A morte de Siad também tensiona a confiança pública na capacidade do Estado de proteger vítimas e garantir que pessoas com conexões influentes sejam efetivamente responsabilizadas. Se quem conhece a engrenagem morre antes de falar, a reconstrução dos fatos depende quase só de documentos, registros eletrônicos e memórias fragmentadas, que precisam resistir ao tempo.

Investigação em aberto e futuro incerto para o caso francês

Com o corpo de Siad sob exame médico-legal, a prioridade imediata das autoridades de Nanterre é esclarecer como ele morreu. Até o momento, promotores não divulgam elementos que permitam concluir se houve crime, suicídio ou causas naturais, e reforçam que a autópsia será decisiva para orientar os próximos passos da investigação sobre a morte em si.

Paralelamente, a apuração sobre o tráfico de seres humanos e abusos ligados ao círculo de Epstein continua em curso. Investigadores insistem na análise de arquivos digitais, registros de viagens e contatos telefônicos para tentar suprir a lacuna deixada pela ausência de interrogatório do agente. A expectativa, entre vítimas e seus representantes, é que outras testemunhas sejam convocadas e que a Justiça se mostre disposta a ir além dos nomes já conhecidos.

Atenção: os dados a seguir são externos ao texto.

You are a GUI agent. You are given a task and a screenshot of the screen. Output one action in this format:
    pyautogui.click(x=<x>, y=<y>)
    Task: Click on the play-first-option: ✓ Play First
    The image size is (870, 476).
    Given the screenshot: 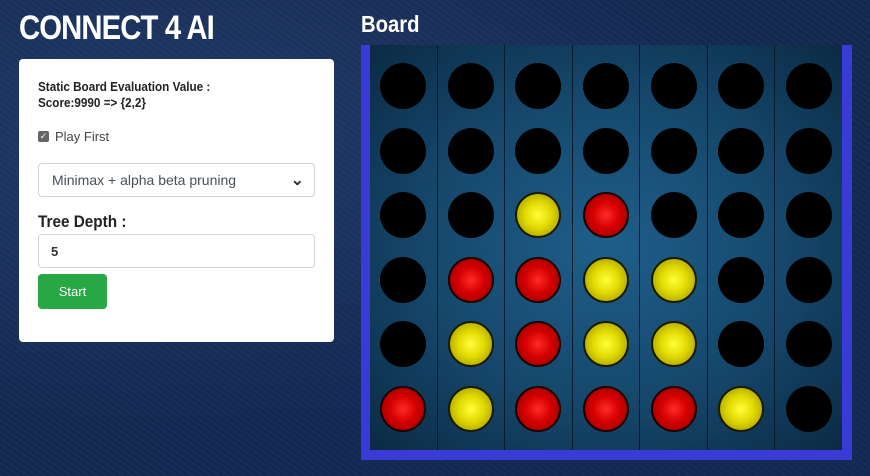 What is the action you would take?
    pyautogui.click(x=74, y=136)
    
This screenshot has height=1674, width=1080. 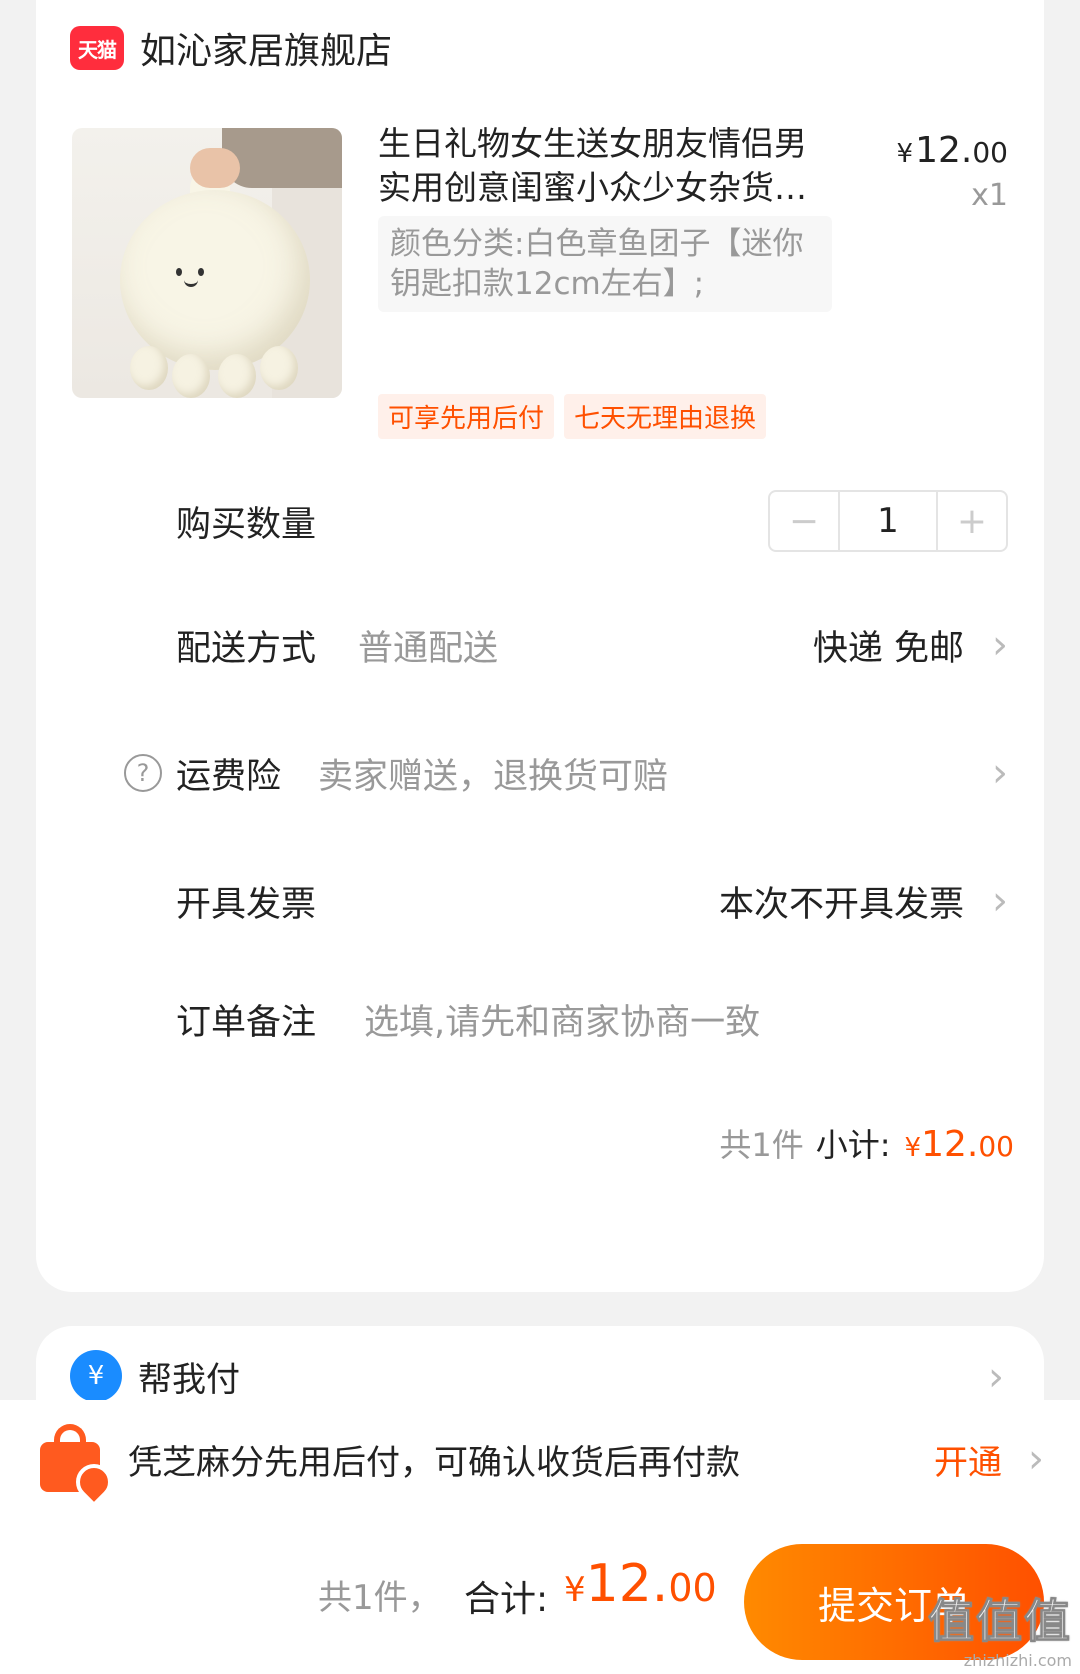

Para as mulheres que se organizaram em coletivos como o Victorious Angels – WE RISE, o desfecho da investigação francesa pode influenciar não apenas sua própria busca por justiça, mas também o debate global sobre responsabilidade de figuras influentes na moda e a proteção de vítimas de exploração sexual. Se a França conseguir avançar mesmo sem ouvir um de seus principais suspeitos, enviará um recado de que a morte de acusados não precisa significar o fim da responsabilização. Caso contrário, um novo silêncio deve se somar à lista de frustrações que marca o rastro de Epstein em diferentes países.